Extract:

————

Transplant remains the standard of care for eligible patients with newly diagnosed multiple myeloma, although the optimal induction regimen and value of consolidation is still debated, explained Ravi Vij, MD.
However, in patients who are ineligible for transplant, Vij noted that proteasome inhibitors and monoclonal antibodies are showing promise in the frontline setting and may obviate the need for melphalan altogether.
Although bortezomib (Velcade), lenalidomide (Revlimid), and dexamethasone (VRd) is the preferred induction regimen, according to Vij, the combination of carfilzomib (Kyprolis), lenalidomide, and dexamethasone (KRd) has already entered the pipeline, following multiple studies that have demonstrated a deeper depth of response. The head-to-head trial comparing the 2 competing strategies has completed accrual and will likely read out within the next 2 years (NCT01863550).

————

Things to do:
a) Translate this sentence from the multiple myeloma extract into Spanish: "The head-to-head trial comparing the 2 competing strategies has completed accrual and will likely read out within the next 2 years (NCT01863550)."
b) In the multiple myeloma extract, what remains the standard of care for eligible patients with newly diagnosed multiple myeloma?
c) Carry on writing the multiple myeloma extract from its last sentence.
The rows play no part in this work.

Dataset entries:

————

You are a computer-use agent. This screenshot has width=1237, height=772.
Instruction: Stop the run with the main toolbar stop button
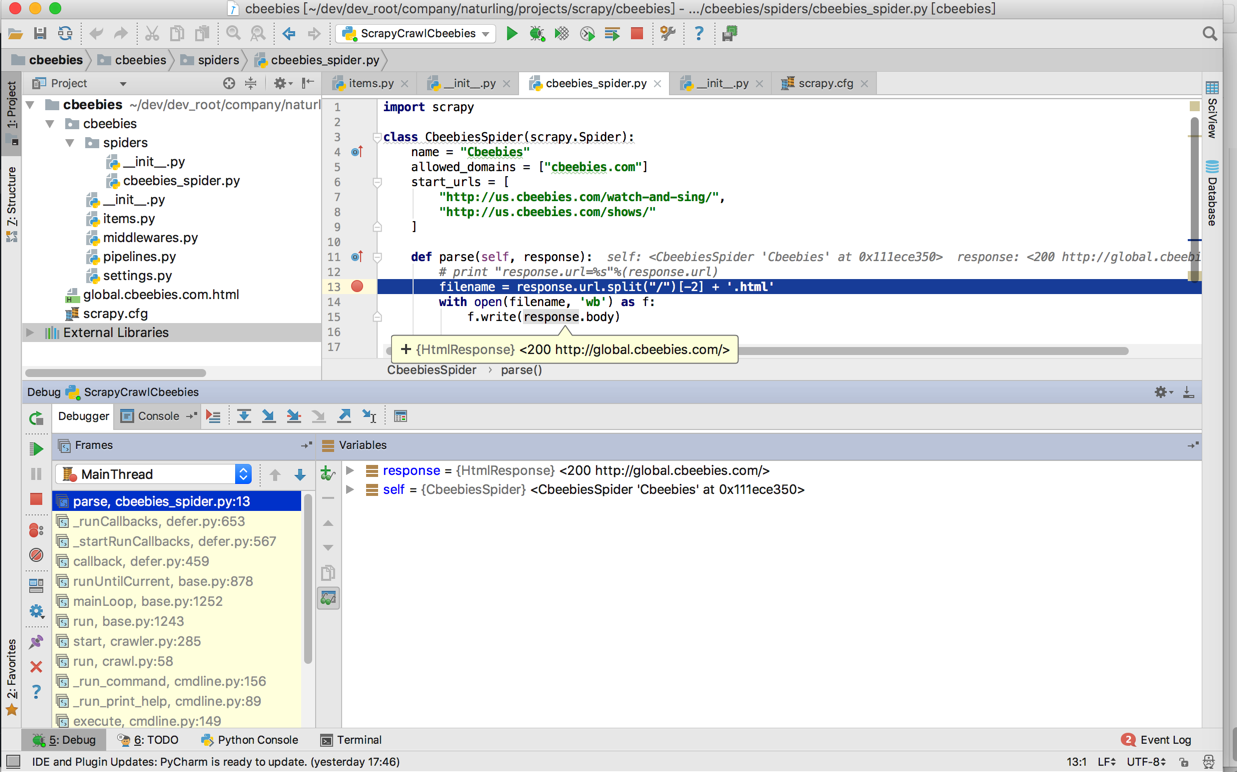(x=637, y=34)
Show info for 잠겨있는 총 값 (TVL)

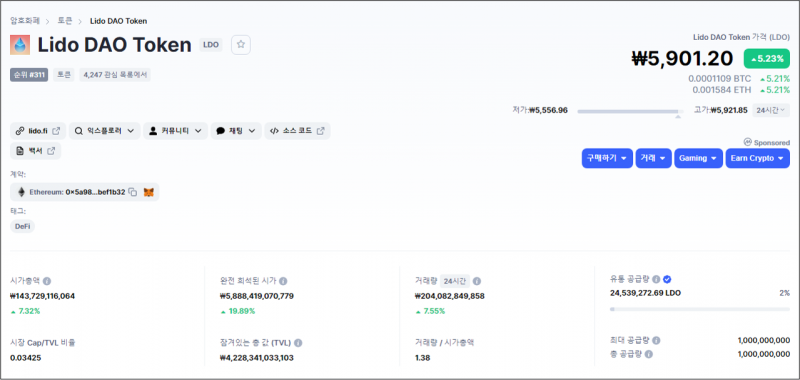298,343
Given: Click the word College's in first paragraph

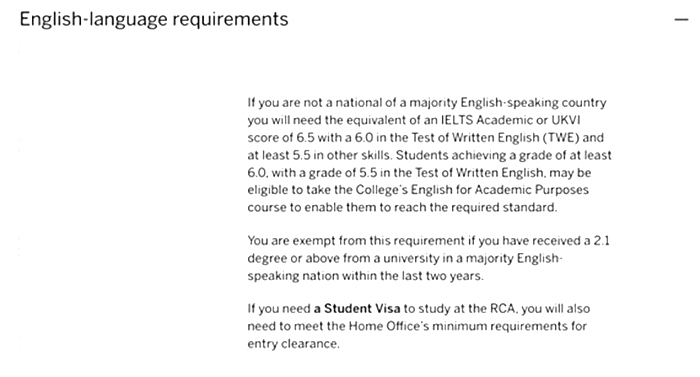Looking at the screenshot, I should [381, 190].
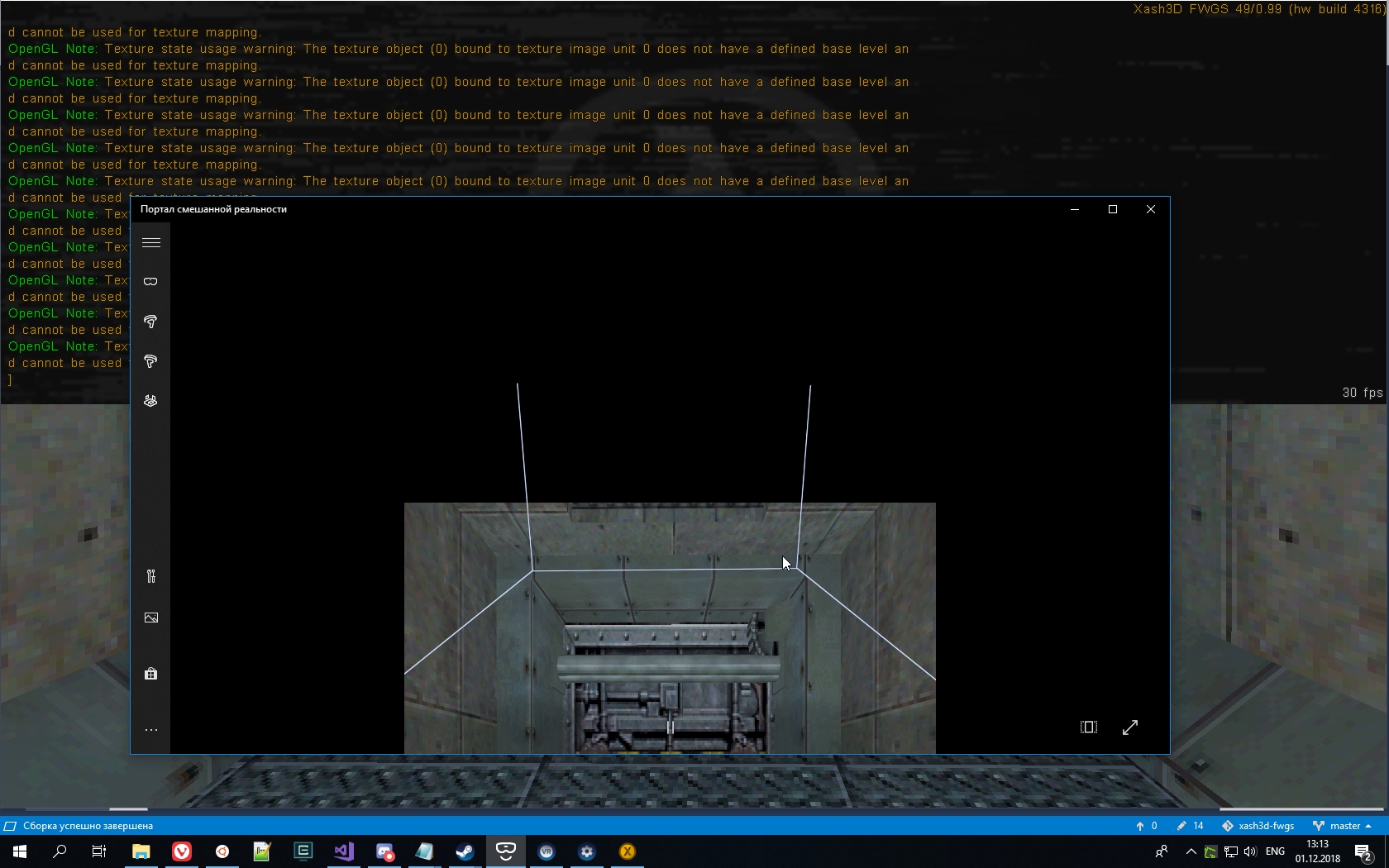Open the volume slider from the speaker icon
This screenshot has width=1389, height=868.
(x=1250, y=851)
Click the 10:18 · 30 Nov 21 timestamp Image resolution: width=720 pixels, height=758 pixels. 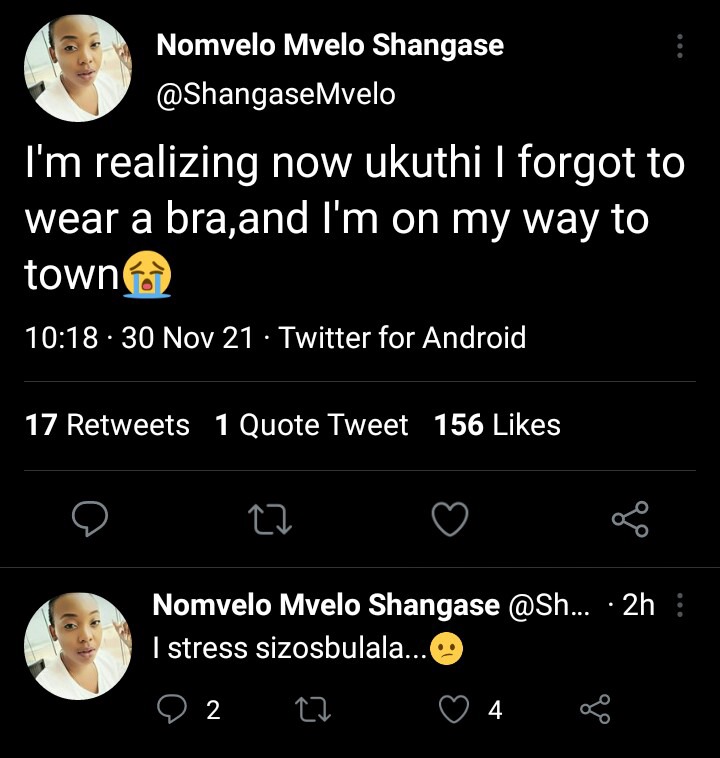pyautogui.click(x=139, y=337)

————

Results in order:
a) El ensayo comparativo directo entre las 2 estrategias competidoras ha completado el reclutamiento y probablemente dará a conocer sus resultados en los próximos 2 años (NCT01863550).

b) Transplant.

c)
In patients ineligible for transplant, a recent news release announced that results of the phase III MAIA trial showed that the addition of daratumumab (Darzalex) to lenalidomide and dexamethasone (DRd) decreased the risk of disease progression or death by 45% compared with lenalidomide/dexamethasone (Rd) alone. In the interim analysis of the MAIA study, the median progression-free survival (PFS) had not been reached with the triplet versus 31.9 months in the Rd arm (HR, 0.55; 95% CI, 0.43-0.72; P <.0001).
This follows the May 2018 FDA approval of daratumumab in combination with bortezomib, melphalan, and prednisone for the treatment of patients with newly diagnosed disease who are ineligible for autologous stem cell transplant.